Your approach, which uses $\ce{Br2}$ to convert 2-butene into 2,3-dibromobutane and react that with ethylmagnesium bromide $\ce{CH3CH2MgBr}$ has two flaws:
- This approach removes the alkene and there is no obvious way to get it back (there is a way)
- More seriously, Grignard reagents are pretty terrible for $\text{S}_N 2$ reactions. They are very strong bases, so elimination can compete, but more importantly, they can undergo metathesis:
$$\ce{R-Br + R'-MgBr <=> R-MgBr + R'Br}$$
Assuming your approach worked to generate 3,4-dimethylhexane, you could carefully radically brominate it to produce 3,-bromo-3,4-dimethylhexane, and I am sure you can get back to the alkene from there.

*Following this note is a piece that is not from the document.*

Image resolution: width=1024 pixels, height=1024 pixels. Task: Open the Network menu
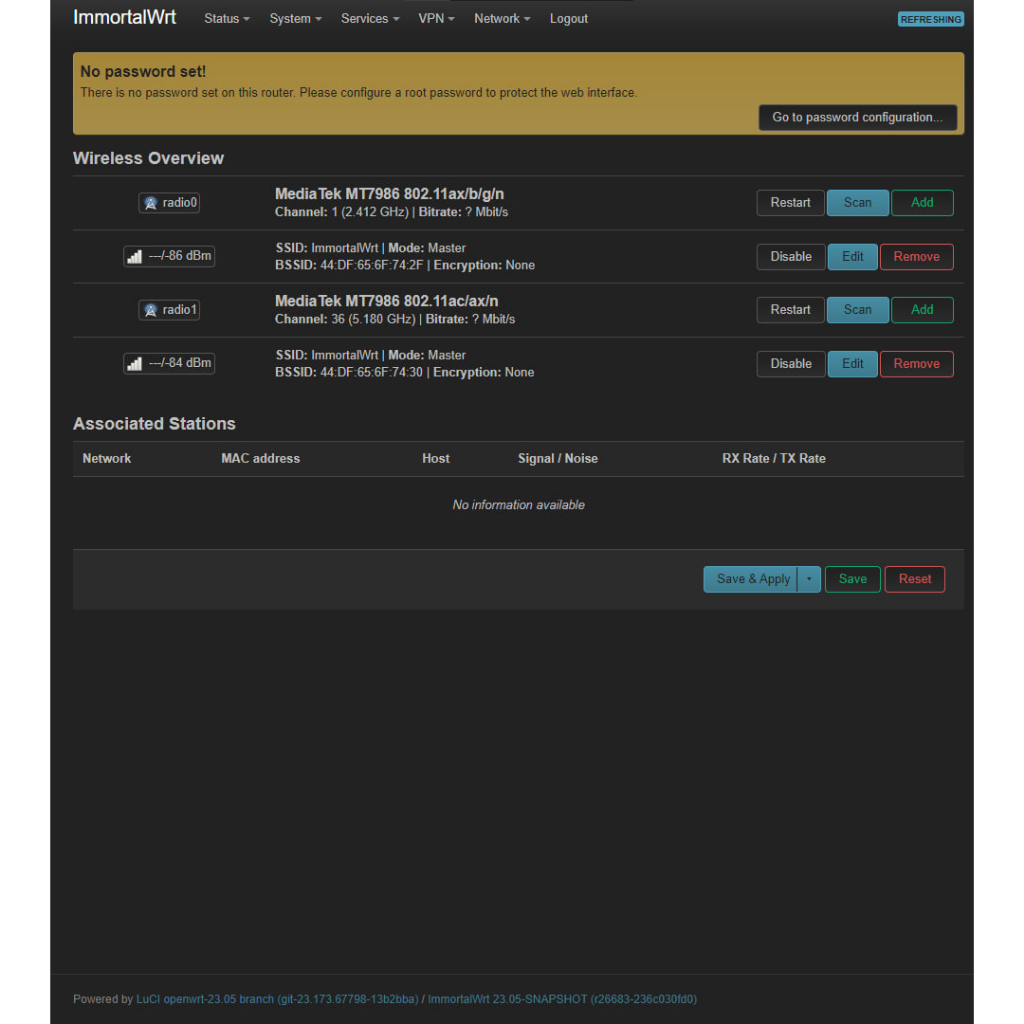click(x=502, y=19)
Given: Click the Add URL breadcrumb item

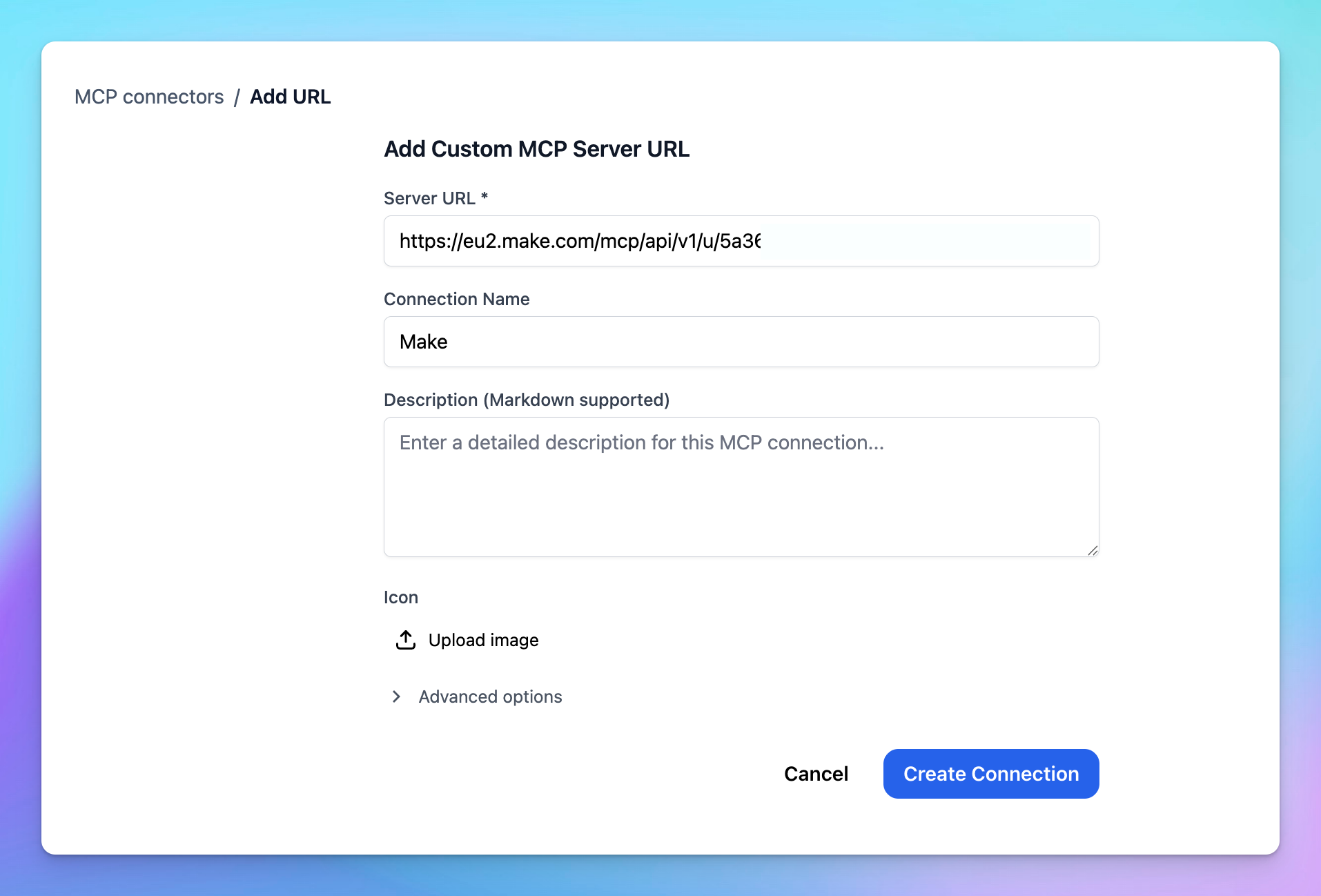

A better approach uses two molecules of 2-butene. Do you see how you can break your target molecule up into two 4-carbon pieces? Convert one into an electrophile and the other into a nucleophile. It might take two reactions in each case. If you choose your electrophile correctly (think about what makes a great combo with a Grignard reagents), you will form the $\ce{C-C}$ bond between the two pieces and you will still have a functional group left that you can use as a handle to direct the elimination reaction to regenerate the alkene.